Economists polled by Reuters had mostly expected another 8-1 split to keep rates on hold.
The MPC has now kept rates on hold at six meetings in a row but it hinted that a first cut since March 2020 at the onset of the COVID-19 pandemic could come as soon as its next meeting in June, a potential boost for Prime Minister Rishi Sunak.
He has told voters that the economy is turning a corner but is struggling to reduce the opposition Labour Party's big opinion poll lead before an election later this year.
The BoE added a line to its post-meeting statement, saying it would be watching the next rounds of economic data closely.
"The Committee will consider forthcoming data releases and how these inform the assessment that the risks for inflation persistence are receding," the BoE said.
"On that basis, the Committee will keep under review for how long Bank Rate should be maintained at its current level."
Over a nearly two-year period from late 2021, the BoE - like other central banks - pushed up borrowing costs to tackle a surge in inflation which peaked at 11.1% in October 2022.
Since then, headline inflation has fallen back and the BoE expects it slowed to around its 2% target in April, largely because of falling energy prices.
But the BoE has remained on guard because of still-strong wage growth and services price inflation which threaten to push inflation back above 2%.
Bailey said the news on inflation had been encouraging.
"We need to see more evidence that inflation will stay low before we can cut interest rates," he said in a statement. "I'm optimistic that things are moving in the right direction."
JUNE CUT?
Investors have been trying to work out whether the BoE is likely to cut rates in June - when the European Central Bank has already signalled it will reduce borrowing costs - or, like the U.S. Federal Reserve, will hold out for longer.
On Wednesday, Sweden's central bank cut its key interest rate for the first time in eight years.
Shortly before the BoE's announcement on Thursday, financial markets were close to fully pricing a first quarter-point BoE rate cut only in August and another in November or December taking Bank Rate to 4.75%, followed by more cuts in 2025.

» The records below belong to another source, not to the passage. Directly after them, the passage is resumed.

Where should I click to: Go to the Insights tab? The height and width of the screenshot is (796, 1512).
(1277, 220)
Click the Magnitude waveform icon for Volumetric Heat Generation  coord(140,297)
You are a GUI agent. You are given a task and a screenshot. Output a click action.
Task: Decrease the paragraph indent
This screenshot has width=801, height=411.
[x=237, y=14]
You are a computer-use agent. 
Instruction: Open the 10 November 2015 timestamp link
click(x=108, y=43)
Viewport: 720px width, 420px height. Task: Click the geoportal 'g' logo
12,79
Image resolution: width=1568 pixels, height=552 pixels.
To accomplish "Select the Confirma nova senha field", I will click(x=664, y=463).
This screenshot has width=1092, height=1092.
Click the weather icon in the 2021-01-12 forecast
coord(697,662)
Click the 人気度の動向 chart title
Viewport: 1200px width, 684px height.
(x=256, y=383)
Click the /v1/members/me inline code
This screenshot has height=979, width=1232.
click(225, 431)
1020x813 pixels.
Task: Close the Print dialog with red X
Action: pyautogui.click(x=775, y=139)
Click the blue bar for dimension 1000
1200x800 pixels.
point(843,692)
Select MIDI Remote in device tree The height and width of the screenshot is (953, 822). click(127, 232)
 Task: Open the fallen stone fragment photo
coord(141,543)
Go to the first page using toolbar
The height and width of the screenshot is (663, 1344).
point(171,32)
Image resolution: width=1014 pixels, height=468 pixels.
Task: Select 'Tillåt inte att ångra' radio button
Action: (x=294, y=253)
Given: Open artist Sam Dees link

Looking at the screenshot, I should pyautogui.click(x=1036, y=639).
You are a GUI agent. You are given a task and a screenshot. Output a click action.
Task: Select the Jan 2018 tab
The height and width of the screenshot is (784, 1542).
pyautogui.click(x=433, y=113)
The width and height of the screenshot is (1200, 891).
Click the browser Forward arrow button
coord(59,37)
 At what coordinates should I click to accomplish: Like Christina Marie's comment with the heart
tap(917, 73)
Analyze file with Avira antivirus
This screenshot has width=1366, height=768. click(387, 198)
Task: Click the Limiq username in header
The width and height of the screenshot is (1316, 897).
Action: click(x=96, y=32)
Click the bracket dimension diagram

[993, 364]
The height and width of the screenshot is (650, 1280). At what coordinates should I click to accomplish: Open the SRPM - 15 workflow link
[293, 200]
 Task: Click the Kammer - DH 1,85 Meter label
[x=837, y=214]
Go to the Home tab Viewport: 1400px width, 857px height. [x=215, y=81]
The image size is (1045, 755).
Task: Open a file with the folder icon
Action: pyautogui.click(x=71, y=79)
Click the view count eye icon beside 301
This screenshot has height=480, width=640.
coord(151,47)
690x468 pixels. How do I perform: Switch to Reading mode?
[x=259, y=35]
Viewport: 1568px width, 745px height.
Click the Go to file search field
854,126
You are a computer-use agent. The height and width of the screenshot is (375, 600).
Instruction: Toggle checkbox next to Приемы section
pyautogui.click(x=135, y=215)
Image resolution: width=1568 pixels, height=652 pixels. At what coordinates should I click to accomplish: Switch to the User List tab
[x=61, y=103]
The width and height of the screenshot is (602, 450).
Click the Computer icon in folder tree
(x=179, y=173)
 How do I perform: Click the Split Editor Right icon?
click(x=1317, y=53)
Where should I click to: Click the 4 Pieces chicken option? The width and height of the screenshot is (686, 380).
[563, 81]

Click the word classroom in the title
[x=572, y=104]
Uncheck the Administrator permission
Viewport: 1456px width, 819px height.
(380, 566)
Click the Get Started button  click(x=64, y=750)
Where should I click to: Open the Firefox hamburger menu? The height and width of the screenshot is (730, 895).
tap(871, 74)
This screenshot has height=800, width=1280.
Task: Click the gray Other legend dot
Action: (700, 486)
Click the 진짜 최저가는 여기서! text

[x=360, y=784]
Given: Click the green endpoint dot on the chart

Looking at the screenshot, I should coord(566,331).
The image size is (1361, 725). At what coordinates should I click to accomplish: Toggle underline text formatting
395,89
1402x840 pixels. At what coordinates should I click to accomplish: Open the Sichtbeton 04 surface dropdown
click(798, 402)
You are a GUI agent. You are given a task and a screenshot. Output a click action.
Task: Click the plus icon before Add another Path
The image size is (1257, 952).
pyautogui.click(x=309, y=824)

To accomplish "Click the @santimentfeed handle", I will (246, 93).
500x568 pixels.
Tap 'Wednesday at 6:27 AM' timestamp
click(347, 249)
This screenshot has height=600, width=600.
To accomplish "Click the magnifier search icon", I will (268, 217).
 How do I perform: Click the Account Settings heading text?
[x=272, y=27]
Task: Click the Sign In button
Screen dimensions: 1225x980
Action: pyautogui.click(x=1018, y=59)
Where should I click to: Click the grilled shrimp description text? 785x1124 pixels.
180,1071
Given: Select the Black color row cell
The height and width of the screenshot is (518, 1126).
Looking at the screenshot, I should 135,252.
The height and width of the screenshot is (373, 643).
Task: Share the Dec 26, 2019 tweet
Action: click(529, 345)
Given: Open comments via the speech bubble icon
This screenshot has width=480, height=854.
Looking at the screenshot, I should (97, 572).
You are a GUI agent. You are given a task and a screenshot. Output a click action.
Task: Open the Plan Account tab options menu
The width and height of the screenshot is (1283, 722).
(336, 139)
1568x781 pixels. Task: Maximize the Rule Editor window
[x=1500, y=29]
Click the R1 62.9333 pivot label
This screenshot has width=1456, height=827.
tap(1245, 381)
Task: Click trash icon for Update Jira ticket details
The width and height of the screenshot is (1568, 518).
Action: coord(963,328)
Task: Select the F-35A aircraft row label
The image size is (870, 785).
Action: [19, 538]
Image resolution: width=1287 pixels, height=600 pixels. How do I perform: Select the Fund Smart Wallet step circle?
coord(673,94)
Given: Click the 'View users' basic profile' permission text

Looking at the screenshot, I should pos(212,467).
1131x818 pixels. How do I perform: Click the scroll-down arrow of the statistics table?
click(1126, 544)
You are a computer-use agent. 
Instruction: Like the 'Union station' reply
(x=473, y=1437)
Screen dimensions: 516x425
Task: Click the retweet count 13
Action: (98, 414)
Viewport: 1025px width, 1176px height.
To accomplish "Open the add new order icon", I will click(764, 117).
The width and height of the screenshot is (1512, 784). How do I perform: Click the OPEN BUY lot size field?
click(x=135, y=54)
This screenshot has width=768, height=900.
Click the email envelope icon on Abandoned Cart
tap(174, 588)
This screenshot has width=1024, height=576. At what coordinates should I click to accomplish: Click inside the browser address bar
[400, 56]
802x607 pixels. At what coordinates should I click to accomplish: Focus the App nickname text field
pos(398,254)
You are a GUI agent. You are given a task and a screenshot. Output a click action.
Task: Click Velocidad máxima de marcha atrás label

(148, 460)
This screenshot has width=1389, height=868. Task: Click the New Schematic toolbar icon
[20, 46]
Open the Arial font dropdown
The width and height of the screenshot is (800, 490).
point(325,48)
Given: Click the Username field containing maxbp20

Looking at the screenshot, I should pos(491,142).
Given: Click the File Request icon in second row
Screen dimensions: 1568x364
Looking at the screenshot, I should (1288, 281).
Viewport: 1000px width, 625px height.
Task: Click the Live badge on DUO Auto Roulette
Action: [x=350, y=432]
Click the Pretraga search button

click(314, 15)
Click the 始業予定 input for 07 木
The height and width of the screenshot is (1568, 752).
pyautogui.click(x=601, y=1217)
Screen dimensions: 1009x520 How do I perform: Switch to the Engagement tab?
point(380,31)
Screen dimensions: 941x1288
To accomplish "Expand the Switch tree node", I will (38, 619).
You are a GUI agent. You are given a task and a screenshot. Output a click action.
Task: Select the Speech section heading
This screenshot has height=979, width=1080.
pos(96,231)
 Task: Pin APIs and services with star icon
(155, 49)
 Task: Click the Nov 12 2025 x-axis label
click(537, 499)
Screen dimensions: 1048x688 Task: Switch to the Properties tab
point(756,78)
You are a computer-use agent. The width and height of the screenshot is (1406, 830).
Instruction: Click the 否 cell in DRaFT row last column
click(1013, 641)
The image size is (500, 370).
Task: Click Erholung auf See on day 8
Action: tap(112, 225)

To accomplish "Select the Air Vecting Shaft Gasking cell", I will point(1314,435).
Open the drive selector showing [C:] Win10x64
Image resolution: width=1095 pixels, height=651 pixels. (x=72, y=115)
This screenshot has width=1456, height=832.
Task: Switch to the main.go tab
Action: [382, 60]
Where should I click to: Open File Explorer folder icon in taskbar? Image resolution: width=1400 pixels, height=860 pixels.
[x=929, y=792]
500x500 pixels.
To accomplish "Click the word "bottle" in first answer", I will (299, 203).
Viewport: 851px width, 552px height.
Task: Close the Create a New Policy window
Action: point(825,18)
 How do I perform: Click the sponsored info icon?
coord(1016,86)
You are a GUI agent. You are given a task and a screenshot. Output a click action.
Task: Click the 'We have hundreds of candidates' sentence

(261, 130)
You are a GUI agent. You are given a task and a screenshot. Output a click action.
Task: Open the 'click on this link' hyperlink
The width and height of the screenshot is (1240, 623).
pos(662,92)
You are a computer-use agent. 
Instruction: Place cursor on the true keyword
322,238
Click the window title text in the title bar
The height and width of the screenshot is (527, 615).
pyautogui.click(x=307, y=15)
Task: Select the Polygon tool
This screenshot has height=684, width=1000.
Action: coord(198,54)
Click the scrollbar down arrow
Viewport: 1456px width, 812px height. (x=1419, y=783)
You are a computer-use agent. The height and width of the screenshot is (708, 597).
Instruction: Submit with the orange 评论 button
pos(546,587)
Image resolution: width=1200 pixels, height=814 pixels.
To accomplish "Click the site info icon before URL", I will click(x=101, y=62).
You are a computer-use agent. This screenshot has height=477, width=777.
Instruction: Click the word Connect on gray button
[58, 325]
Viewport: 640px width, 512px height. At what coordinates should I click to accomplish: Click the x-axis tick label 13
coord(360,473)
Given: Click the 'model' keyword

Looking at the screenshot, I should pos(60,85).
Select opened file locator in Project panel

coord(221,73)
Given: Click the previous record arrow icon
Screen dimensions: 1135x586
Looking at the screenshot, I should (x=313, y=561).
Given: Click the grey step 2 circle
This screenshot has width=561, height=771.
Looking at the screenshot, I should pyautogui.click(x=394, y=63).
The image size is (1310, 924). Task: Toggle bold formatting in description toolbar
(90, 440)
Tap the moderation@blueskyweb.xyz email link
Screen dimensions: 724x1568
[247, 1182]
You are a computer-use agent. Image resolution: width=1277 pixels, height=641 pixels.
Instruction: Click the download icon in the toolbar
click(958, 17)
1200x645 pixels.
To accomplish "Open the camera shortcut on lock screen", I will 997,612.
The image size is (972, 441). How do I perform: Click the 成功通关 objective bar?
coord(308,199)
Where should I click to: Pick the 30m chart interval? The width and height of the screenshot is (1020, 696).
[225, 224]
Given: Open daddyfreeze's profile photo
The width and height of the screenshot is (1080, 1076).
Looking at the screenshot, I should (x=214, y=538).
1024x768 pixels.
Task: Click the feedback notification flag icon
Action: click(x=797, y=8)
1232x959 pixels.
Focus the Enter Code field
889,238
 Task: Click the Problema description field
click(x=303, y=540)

The BoE sent a fresh message to investors that those bets on rate cuts might be too conservative as it cut its inflation forecasts for two and three years to 1.9% and 1.6% - below its 2% target - from its February projections of 2.3% and 1.9%.
The BoE's inflation forecasts partly reflect market interest rate expectations in the run-up to its MPC meetings, which now predict fewer cuts this year than in February.
Minutes of the BoE's May meeting showed differences between the seven MPC members who voted to keep rates on hold around how persistent inflation pressures would be, and how much more evidence of a slowdown was needed to justify a rate cut.
Ramsden and Dhingra said a cut was needed now because of the time lag in monetary policy decisions impacting the economy and because inflation might fall more than the BoE had forecast.
The MPC's decision to stress the importance of "forthcoming data releases" will add to the focus on the two official labour market reports and the two sets of inflation figures which are due before its next scheduled announcement on June 20.
Wage growth and services price inflation of around 6% remain higher than in the United States or the euro zone, even though British economic growth is more sluggish.
The BoE slightly lifted its growth forecasts for Britain's economy, saying it expected 0.5% growth in gross domestic product over 2024, up from 0.25% in its February forecast.
It also said a recession in the second half of 2023 had probably ended, offering some relief to Sunak and the Conservative Party as they battle to turn around the opinion polls.
Bailey and other officials were due to hold a press conference at 1130 GMT.